> **Requirement A**
Rewrite the entries from the line with "Click the Order" to the line with "Action: 190,10", swapping "Image resolution" for "Screen resolution" and leaving everything else in those lines unchanged.

> **Source**
========================================

But what if we do not "all know" the same things about what has happened in Western feminist theory's recent past; what if we were to understand the "we" of the address as inaugurated by rather than inaugurating this repeated certainty? What if we start to dispute that which there "is no disputing" and begin to query its relentless rhetoric? What if we approach the question of Western feminist theory's recent past with greater hesitancy and ask both what is missed in the certainty of such progress narratives and what some of the effects of the same certainty might be? What does such incontrovertibility tell us about the present and those "heady days" long past, beyond what we are already expected to know? How might the development of a sceptical relationship to what Megan Jones characterizes as "the conceptual truth-claims of feminist thought" (1998: 118) provide insights into what these descriptions do and how they do it? As indicated in my introduction, I want to start the analysis of Western feminist storytelling here with a dual approach: on the one hand, holding in mind that such narrative insistence can never be entirely accurate, is always at least contested; and on the other, asking after the work that this narrative momentum effects, what it inculcates, particularly in its authoritatively descriptive guise. In this approach, I have been particularly influenced by Robyn Wiegman's careful readings of the multiplicities that make up U.S. academic feminism's institutional history, and her insistence that singular feminist narratives about that history actively work to depoliticize the field (1999a; 2002; 2004).

========================================

> **Record set**
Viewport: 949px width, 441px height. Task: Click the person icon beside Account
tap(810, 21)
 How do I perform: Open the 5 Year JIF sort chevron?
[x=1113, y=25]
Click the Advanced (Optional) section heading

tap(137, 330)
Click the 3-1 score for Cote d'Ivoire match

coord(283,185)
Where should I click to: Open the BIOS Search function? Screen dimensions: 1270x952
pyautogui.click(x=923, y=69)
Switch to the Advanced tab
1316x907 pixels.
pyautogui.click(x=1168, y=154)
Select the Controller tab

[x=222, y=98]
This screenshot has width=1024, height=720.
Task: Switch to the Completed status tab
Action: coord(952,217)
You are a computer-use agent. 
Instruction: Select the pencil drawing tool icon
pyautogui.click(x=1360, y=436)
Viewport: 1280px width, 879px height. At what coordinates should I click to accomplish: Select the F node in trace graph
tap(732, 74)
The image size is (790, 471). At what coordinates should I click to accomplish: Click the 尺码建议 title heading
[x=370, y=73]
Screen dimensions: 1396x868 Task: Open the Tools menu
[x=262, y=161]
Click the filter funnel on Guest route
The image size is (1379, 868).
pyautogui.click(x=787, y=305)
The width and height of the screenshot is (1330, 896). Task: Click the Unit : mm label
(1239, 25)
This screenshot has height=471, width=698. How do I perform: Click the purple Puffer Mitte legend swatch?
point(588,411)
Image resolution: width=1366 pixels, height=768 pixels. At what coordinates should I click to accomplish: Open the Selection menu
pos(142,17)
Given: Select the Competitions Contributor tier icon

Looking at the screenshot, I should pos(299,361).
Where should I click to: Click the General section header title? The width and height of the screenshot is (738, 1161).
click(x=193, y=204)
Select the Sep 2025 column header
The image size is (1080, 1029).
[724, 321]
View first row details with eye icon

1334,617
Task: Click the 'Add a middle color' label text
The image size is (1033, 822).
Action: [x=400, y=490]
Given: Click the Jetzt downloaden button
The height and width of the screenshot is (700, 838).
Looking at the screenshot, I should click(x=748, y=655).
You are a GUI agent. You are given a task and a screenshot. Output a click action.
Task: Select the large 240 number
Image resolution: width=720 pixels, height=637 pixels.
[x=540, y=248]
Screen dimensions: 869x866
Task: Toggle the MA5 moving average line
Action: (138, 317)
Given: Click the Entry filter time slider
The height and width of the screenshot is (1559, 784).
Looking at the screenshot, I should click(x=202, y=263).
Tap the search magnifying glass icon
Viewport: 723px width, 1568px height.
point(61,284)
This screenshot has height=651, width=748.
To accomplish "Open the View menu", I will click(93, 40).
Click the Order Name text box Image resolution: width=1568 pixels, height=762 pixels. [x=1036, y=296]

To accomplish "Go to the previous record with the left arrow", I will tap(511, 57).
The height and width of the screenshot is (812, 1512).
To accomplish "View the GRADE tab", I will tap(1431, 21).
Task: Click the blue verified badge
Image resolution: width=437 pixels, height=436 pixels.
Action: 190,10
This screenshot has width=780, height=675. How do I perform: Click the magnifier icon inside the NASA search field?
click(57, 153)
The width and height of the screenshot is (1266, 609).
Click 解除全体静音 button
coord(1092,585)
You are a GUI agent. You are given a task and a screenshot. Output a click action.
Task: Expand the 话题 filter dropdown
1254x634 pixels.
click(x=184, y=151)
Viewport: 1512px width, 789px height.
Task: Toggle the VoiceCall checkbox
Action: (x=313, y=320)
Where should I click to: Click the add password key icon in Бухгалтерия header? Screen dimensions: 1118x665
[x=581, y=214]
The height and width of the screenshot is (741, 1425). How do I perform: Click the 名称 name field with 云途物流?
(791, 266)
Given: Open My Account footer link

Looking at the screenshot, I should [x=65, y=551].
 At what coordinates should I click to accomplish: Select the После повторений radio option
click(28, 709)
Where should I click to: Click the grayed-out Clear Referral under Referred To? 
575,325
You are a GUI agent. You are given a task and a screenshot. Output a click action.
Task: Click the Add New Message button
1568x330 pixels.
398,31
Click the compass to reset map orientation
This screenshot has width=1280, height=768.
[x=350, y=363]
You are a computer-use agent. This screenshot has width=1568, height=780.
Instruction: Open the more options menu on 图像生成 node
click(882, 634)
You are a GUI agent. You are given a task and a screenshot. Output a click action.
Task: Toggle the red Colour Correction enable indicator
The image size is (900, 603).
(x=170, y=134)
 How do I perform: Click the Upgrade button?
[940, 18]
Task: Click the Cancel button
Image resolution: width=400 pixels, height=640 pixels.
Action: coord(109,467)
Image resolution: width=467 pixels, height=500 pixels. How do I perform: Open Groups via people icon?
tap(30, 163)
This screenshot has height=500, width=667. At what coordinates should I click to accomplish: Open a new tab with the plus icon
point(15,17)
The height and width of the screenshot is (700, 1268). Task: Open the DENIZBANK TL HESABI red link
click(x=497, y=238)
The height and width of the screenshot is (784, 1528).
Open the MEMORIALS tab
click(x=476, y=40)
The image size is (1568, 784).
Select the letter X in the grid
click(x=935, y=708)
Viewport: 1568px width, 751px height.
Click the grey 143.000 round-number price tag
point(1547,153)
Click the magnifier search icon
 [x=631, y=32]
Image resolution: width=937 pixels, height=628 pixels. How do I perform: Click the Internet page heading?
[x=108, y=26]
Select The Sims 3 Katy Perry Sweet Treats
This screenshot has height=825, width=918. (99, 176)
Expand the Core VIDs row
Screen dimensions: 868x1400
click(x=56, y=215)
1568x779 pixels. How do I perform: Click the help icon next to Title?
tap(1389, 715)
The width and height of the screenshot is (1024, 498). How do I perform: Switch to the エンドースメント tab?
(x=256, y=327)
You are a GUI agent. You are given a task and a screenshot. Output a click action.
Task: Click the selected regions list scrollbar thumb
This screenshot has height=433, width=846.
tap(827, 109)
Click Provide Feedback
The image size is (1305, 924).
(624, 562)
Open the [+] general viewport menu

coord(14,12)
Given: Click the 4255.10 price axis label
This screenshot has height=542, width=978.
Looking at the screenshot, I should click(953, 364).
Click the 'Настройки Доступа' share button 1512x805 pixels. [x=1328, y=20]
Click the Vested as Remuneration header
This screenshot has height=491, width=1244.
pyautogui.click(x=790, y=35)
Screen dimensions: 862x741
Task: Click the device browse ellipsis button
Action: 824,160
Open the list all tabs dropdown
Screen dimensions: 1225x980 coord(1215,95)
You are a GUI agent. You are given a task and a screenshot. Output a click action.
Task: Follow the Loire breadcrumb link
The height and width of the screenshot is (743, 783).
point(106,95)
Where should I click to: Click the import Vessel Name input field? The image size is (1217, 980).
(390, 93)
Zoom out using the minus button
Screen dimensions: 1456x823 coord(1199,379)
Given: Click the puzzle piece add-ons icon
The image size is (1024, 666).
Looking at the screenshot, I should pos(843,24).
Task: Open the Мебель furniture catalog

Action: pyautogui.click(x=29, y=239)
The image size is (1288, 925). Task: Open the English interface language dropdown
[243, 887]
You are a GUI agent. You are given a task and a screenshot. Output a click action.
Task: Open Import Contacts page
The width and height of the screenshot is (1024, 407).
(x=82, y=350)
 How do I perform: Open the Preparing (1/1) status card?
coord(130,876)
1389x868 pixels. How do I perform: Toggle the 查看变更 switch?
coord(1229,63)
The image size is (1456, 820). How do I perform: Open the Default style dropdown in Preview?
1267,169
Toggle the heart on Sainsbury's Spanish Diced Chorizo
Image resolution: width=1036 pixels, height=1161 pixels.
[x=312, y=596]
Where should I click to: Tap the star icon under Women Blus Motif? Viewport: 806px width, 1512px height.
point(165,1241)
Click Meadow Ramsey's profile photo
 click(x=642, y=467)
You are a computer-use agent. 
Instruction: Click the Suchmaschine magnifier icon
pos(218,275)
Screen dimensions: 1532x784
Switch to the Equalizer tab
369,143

========================================

> **Requirement B**
Continue the passage about Western feminist theory's recent past from the point where it stops.

> **Response A**
Click the Order Name text box Screen resolution: width=1568 pixels, height=762 pixels. [x=1036, y=296]

To accomplish "Go to the previous record with the left arrow", I will tap(511, 57).
The height and width of the screenshot is (812, 1512).
To accomplish "View the GRADE tab", I will tap(1431, 21).
Task: Click the blue verified badge
Screen resolution: width=437 pixels, height=436 pixels.
Action: 190,10

> **Response B**
In this chapter I extend my line of inquiry by mapping, sceptically, Western feminist progress narratives, with particular attention to how the meaning and momentum of this aspect of Western feminist storytelling is textually secured and mobilized. This first chapter will provide the building blocks of my subsequent analysis of loss and return narratives, which use similar markers to complicate the story, and reinflect these to different ends. Let me provide a range of initial examples from some of the journals I have analysed to get the discussion underway:

Over the past decade, general theorists within feminism have developed increasingly sophisticated responses to questions about how best to theorize power and subjectivity.... (Signs 2000)

The development of Women's Studies occurs through crucial shifts in the theoretical paradigms of feminism and the political preoccupations of the women's movement. These shifts have both deconstructed the founding premises of feminist theory and generated a greater depth to feminist thinking and research. (Feminist Review 1999)

During the 1970s we could argue straightforwardly that women were marginalized and subordinate—that women lived and suffered under patriarchy. This claim now requires some urgent refiguring in order to move towards a more nuanced understanding of how and why marginalization and subordination continue and how they were changed. (Feminist Review 2000)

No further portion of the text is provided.